L'Abruzzo stava crollando già prima del terremoto
La desertificazione dell’Appennino significa strade e case lasciate andare
Il problema è demografico, se non l’ha fatto notare nessuno lo faccio notare io. L’Abruzzo interno prima di crollare per i terremoti e la neve stava già crollando per mancanza di abitanti. Per citare solo i comuni più duramente colpiti, Farindola dal dopoguerra a oggi ha perso il 60 per cento dei residenti, Castel Castagna il 72, Campotosto addirittura l’81. E l’età media di chi rimane è sempre più alta.
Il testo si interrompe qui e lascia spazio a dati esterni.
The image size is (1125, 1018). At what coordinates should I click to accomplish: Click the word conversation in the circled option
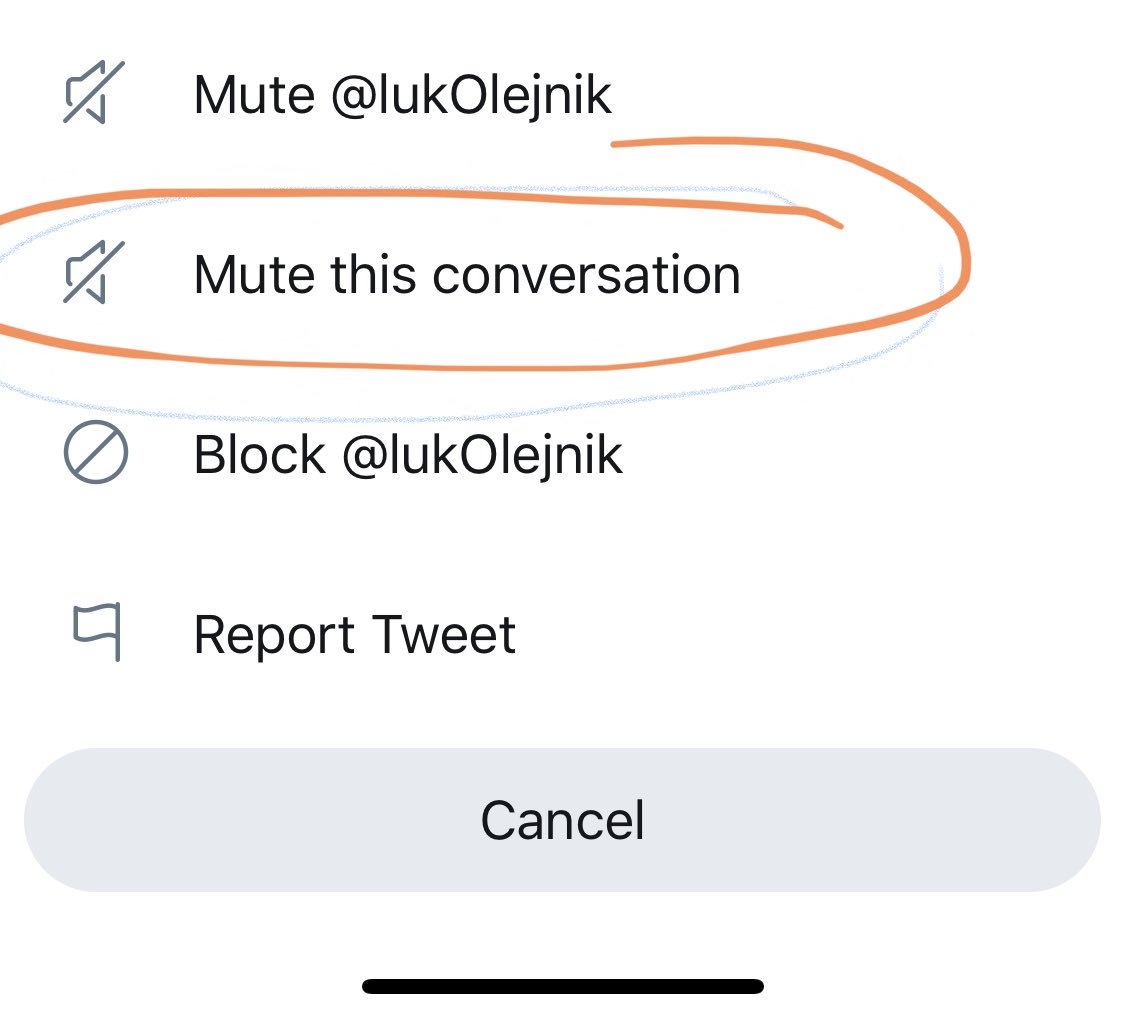[586, 276]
Per una volta non darò tutta la colpa all’aborto, al divorzio, agli anticoncezionali, agli antisessuali, alla sodomia, insomma al veleno maltusiano che sta uccidendo l’intera nazione. L’Abruzzo montano crolla innanzitutto perché gli abruzzesi sono scesi a Roma e a Pescara, i più arditi a Bologna e a Milano, e nei paesi scarseggiano braccia, energie, idee. Il miglior soccorso è l’auto-soccorso ma come fa un villaggio ad autoaiutarsi se vi risiedono solo quattro vecchi? La desertificazione dell’Appennino (non soltanto di quello abruzzese) significa strade lasciate andare e case lasciate andare (se intorno al Gran Sasso fervesse la vita i soldi per il consolidamento edilizio si sarebbero trovati). Internet non ha mantenuto la promessa di spostare i bit anziché gli atomi, il telelavoro non funziona e chi può si inurba e chi non può rimane sotto la stalla. L’Abruzzo crolla come una quercia svuotata dai parassiti, come un pilone pieno di sabbia, e forse non c’è nulla da fare ma almeno che nessuno incolpi Dio, lo stato, l’inverno: il problema è demografico.